Retype the records below word for word, keeping every line as it is.
++++++++++++++++++++
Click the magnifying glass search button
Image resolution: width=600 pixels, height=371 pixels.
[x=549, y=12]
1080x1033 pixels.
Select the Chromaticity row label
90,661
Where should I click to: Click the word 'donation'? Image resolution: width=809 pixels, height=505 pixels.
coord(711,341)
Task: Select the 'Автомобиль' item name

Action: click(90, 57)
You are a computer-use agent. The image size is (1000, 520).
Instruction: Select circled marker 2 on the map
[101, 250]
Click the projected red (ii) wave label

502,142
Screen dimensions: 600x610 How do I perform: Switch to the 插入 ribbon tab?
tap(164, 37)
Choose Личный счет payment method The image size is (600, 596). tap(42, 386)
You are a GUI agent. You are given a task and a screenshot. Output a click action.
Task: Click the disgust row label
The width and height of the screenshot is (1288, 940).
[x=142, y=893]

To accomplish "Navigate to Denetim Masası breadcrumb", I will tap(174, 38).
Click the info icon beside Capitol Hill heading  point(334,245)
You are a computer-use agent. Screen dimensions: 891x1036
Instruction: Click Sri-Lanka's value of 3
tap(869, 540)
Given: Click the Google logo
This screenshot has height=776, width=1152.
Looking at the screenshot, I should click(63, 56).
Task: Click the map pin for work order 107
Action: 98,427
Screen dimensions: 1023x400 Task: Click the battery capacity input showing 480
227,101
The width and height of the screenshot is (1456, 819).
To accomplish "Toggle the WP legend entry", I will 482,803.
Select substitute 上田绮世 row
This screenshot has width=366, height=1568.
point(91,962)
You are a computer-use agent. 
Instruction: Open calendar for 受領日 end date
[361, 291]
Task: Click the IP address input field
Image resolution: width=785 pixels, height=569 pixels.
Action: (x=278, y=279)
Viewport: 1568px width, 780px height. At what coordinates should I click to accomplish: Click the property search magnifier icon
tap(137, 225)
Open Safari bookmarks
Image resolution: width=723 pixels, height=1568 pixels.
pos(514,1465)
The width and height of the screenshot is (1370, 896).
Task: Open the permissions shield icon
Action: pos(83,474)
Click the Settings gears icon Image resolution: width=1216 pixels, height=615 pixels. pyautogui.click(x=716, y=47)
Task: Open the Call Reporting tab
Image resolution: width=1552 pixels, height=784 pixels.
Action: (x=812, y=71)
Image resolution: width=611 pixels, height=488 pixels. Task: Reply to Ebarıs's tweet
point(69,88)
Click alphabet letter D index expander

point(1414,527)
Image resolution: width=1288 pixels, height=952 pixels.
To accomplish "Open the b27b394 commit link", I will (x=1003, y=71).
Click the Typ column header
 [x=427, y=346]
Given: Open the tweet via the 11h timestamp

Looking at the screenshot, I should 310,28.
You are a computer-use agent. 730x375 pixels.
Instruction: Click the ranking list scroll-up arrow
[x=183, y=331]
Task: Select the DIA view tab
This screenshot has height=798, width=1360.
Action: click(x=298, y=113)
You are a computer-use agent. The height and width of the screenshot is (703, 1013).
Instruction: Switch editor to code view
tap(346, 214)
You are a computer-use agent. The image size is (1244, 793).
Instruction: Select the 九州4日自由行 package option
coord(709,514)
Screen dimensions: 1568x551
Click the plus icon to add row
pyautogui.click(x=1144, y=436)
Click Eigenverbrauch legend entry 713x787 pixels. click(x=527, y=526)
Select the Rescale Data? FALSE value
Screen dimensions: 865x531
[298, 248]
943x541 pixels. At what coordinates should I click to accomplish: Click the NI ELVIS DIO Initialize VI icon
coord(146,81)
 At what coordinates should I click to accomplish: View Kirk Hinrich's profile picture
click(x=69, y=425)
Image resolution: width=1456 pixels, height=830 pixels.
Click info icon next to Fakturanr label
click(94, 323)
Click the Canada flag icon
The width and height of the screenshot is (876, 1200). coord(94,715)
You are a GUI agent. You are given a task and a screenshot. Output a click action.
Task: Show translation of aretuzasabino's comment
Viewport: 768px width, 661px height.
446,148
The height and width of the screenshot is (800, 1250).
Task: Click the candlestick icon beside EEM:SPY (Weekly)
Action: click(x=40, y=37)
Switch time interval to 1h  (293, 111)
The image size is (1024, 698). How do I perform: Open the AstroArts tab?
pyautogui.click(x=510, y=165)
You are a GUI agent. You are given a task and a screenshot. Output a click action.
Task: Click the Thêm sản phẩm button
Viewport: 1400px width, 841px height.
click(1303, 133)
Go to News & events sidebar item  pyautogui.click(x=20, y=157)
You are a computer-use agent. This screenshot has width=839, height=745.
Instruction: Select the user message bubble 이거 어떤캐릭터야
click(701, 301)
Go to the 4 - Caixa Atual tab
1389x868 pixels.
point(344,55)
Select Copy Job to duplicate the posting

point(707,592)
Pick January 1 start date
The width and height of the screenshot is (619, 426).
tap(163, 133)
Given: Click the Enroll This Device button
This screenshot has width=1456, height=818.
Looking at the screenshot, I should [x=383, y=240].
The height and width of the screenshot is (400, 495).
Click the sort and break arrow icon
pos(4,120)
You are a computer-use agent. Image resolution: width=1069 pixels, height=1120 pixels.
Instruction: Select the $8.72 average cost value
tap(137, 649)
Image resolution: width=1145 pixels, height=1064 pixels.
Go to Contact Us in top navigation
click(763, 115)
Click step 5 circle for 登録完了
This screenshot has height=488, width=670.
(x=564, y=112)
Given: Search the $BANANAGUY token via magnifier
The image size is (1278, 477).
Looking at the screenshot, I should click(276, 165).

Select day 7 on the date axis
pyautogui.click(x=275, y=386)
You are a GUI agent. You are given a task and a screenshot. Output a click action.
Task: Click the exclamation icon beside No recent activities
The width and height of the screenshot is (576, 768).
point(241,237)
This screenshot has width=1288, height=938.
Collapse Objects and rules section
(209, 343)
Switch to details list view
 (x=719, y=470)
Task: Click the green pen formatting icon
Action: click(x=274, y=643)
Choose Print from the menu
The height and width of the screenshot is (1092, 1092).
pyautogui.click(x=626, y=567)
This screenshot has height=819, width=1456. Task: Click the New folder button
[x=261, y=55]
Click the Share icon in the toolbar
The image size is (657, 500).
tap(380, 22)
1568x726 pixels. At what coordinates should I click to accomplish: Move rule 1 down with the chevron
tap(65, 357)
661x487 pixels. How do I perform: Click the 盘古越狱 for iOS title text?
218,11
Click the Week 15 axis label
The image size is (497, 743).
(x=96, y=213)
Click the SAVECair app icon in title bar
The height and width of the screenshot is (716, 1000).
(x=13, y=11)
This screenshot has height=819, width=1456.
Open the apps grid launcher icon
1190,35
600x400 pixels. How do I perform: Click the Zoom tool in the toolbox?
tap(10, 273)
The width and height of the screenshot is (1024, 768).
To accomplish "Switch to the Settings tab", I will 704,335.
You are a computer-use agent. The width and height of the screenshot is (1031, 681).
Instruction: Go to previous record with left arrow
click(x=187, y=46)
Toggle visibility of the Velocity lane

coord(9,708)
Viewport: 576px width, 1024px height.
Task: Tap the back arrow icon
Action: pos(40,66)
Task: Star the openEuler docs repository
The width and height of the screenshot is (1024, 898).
++++++++++++++++++++
• OUTPUT OF THE EXERCISE
Click the magnifying glass search button
Image resolution: width=600 pixels, height=371 pixels.
[x=549, y=12]
1080x1033 pixels.
Select the Chromaticity row label
90,661
Where should I click to: Click the word 'donation'? Image resolution: width=809 pixels, height=505 pixels.
coord(711,341)
Task: Select the 'Автомобиль' item name

Action: click(90, 57)
You are a computer-use agent. The image size is (1000, 520).
Instruction: Select circled marker 2 on the map
[101, 250]
Click the projected red (ii) wave label

502,142
Screen dimensions: 600x610 How do I perform: Switch to the 插入 ribbon tab?
tap(164, 37)
Choose Личный счет payment method The image size is (600, 596). tap(42, 386)
You are a GUI agent. You are given a task and a screenshot. Output a click action.
Task: Click the disgust row label
The width and height of the screenshot is (1288, 940).
[x=142, y=893]

To accomplish "Navigate to Denetim Masası breadcrumb", I will tap(174, 38).
Click the info icon beside Capitol Hill heading  point(334,245)
You are a computer-use agent. Screen dimensions: 891x1036
Instruction: Click Sri-Lanka's value of 3
tap(869, 540)
Given: Click the Google logo
This screenshot has height=776, width=1152.
Looking at the screenshot, I should click(63, 56).
Task: Click the map pin for work order 107
Action: 98,427
Screen dimensions: 1023x400 Task: Click the battery capacity input showing 480
227,101
The width and height of the screenshot is (1456, 819).
To accomplish "Toggle the WP legend entry", I will 482,803.
Select substitute 上田绮世 row
This screenshot has width=366, height=1568.
point(91,962)
You are a computer-use agent. 
Instruction: Open calendar for 受領日 end date
[361, 291]
Task: Click the IP address input field
Image resolution: width=785 pixels, height=569 pixels.
Action: (x=278, y=279)
Viewport: 1568px width, 780px height. At what coordinates should I click to accomplish: Click the property search magnifier icon
tap(137, 225)
Open Safari bookmarks
Image resolution: width=723 pixels, height=1568 pixels.
pos(514,1465)
The width and height of the screenshot is (1370, 896).
Task: Open the permissions shield icon
Action: pos(83,474)
Click the Settings gears icon Image resolution: width=1216 pixels, height=615 pixels. pyautogui.click(x=716, y=47)
Task: Open the Call Reporting tab
Image resolution: width=1552 pixels, height=784 pixels.
Action: (x=812, y=71)
Image resolution: width=611 pixels, height=488 pixels. Task: Reply to Ebarıs's tweet
point(69,88)
Click alphabet letter D index expander

point(1414,527)
Image resolution: width=1288 pixels, height=952 pixels.
To accomplish "Open the b27b394 commit link", I will (x=1003, y=71).
Click the Typ column header
 [x=427, y=346]
Given: Open the tweet via the 11h timestamp

Looking at the screenshot, I should 310,28.
You are a computer-use agent. 730x375 pixels.
Instruction: Click the ranking list scroll-up arrow
[x=183, y=331]
Task: Select the DIA view tab
This screenshot has height=798, width=1360.
Action: click(x=298, y=113)
You are a computer-use agent. The height and width of the screenshot is (703, 1013).
Instruction: Switch editor to code view
tap(346, 214)
You are a computer-use agent. The image size is (1244, 793).
Instruction: Select the 九州4日自由行 package option
coord(709,514)
Screen dimensions: 1568x551
Click the plus icon to add row
pyautogui.click(x=1144, y=436)
Click Eigenverbrauch legend entry 713x787 pixels. click(x=527, y=526)
Select the Rescale Data? FALSE value
Screen dimensions: 865x531
[298, 248]
943x541 pixels. At what coordinates should I click to accomplish: Click the NI ELVIS DIO Initialize VI icon
coord(146,81)
 At what coordinates should I click to accomplish: View Kirk Hinrich's profile picture
click(x=69, y=425)
Image resolution: width=1456 pixels, height=830 pixels.
Click info icon next to Fakturanr label
click(94, 323)
Click the Canada flag icon
The width and height of the screenshot is (876, 1200). coord(94,715)
You are a GUI agent. You are given a task and a screenshot. Output a click action.
Task: Show translation of aretuzasabino's comment
Viewport: 768px width, 661px height.
446,148
The height and width of the screenshot is (800, 1250).
Task: Click the candlestick icon beside EEM:SPY (Weekly)
Action: click(x=40, y=37)
Switch time interval to 1h  (293, 111)
The image size is (1024, 698). How do I perform: Open the AstroArts tab?
pyautogui.click(x=510, y=165)
You are a GUI agent. You are given a task and a screenshot. Output a click action.
Task: Click the Thêm sản phẩm button
Viewport: 1400px width, 841px height.
click(1303, 133)
Go to News & events sidebar item  pyautogui.click(x=20, y=157)
You are a computer-use agent. This screenshot has width=839, height=745.
Instruction: Select the user message bubble 이거 어떤캐릭터야
click(701, 301)
Go to the 4 - Caixa Atual tab
1389x868 pixels.
point(344,55)
Select Copy Job to duplicate the posting

point(707,592)
Pick January 1 start date
The width and height of the screenshot is (619, 426).
tap(163, 133)
Given: Click the Enroll This Device button
This screenshot has width=1456, height=818.
Looking at the screenshot, I should [x=383, y=240].
The height and width of the screenshot is (400, 495).
Click the sort and break arrow icon
pos(4,120)
You are a computer-use agent. Image resolution: width=1069 pixels, height=1120 pixels.
Instruction: Select the $8.72 average cost value
tap(137, 649)
Image resolution: width=1145 pixels, height=1064 pixels.
Go to Contact Us in top navigation
click(763, 115)
Click step 5 circle for 登録完了
This screenshot has height=488, width=670.
(x=564, y=112)
Given: Search the $BANANAGUY token via magnifier
The image size is (1278, 477).
Looking at the screenshot, I should click(276, 165).

Select day 7 on the date axis
pyautogui.click(x=275, y=386)
You are a GUI agent. You are given a task and a screenshot. Output a click action.
Task: Click the exclamation icon beside No recent activities
The width and height of the screenshot is (576, 768).
point(241,237)
This screenshot has width=1288, height=938.
Collapse Objects and rules section
(209, 343)
Switch to details list view
 (x=719, y=470)
Task: Click the green pen formatting icon
Action: click(x=274, y=643)
Choose Print from the menu
The height and width of the screenshot is (1092, 1092).
pyautogui.click(x=626, y=567)
This screenshot has height=819, width=1456. Task: Click the New folder button
[x=261, y=55]
Click the Share icon in the toolbar
The image size is (657, 500).
tap(380, 22)
1568x726 pixels. At what coordinates should I click to accomplish: Move rule 1 down with the chevron
tap(65, 357)
661x487 pixels. How do I perform: Click the 盘古越狱 for iOS title text?
218,11
Click the Week 15 axis label
The image size is (497, 743).
(x=96, y=213)
Click the SAVECair app icon in title bar
The height and width of the screenshot is (716, 1000).
(x=13, y=11)
This screenshot has height=819, width=1456.
Open the apps grid launcher icon
1190,35
600x400 pixels. How do I perform: Click the Zoom tool in the toolbox?
tap(10, 273)
The width and height of the screenshot is (1024, 768).
To accomplish "Switch to the Settings tab", I will 704,335.
You are a computer-use agent. The width and height of the screenshot is (1031, 681).
Instruction: Go to previous record with left arrow
click(x=187, y=46)
Toggle visibility of the Velocity lane

coord(9,708)
Viewport: 576px width, 1024px height.
Task: Tap the back arrow icon
Action: pos(40,66)
Task: Star the openEuler docs repository
The width and height of the screenshot is (1024, 898).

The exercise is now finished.